Admiral Sir Rudolph Walter Bentinck,  (20 March 1869 – 31 March 1947) was a Royal Navy officer who served as Commander-in-Chief, Plymouth from 1926 to 1929.

Early life
Rudolph was the second son of Walter Theodore Edward Bentinck, 13th Baron Bentinck (1840–1901), of a distinguished Dutch family, by his wife Henrietta Jane Christina (d. 1924), daughter of William Hinton, of The Til, Madeira, Portugal.

Naval career
Educated at the Royal Naval College, Dartmouth, Bentinck joined the Royal Navy in 1882. He took part in the Mahdist War in 1891, and was promoted to commander on 31 December 1901. He was appointed Commander of the Royal Naval College, Osborne, in 1913.

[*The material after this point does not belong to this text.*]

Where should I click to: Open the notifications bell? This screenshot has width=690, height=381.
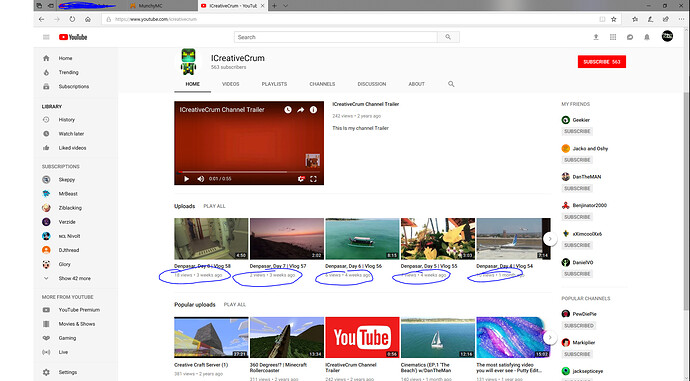pos(647,37)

Bentinck served in the First World War, taking part in the Battle of Jutland in 1916, as Chief of Staff to Admiral Sir David Beatty, and being mentioned in despatches. After the war he became Naval Secretary. He was appointed second-in-command of the 1st Battle Squadron in the Atlantic Fleet in 1921 and went on to be Commander-in-Chief of the Africa Station in 1922. In that capacity he was briefly acting Governor-General of South Africa from December 1923 to January 1924.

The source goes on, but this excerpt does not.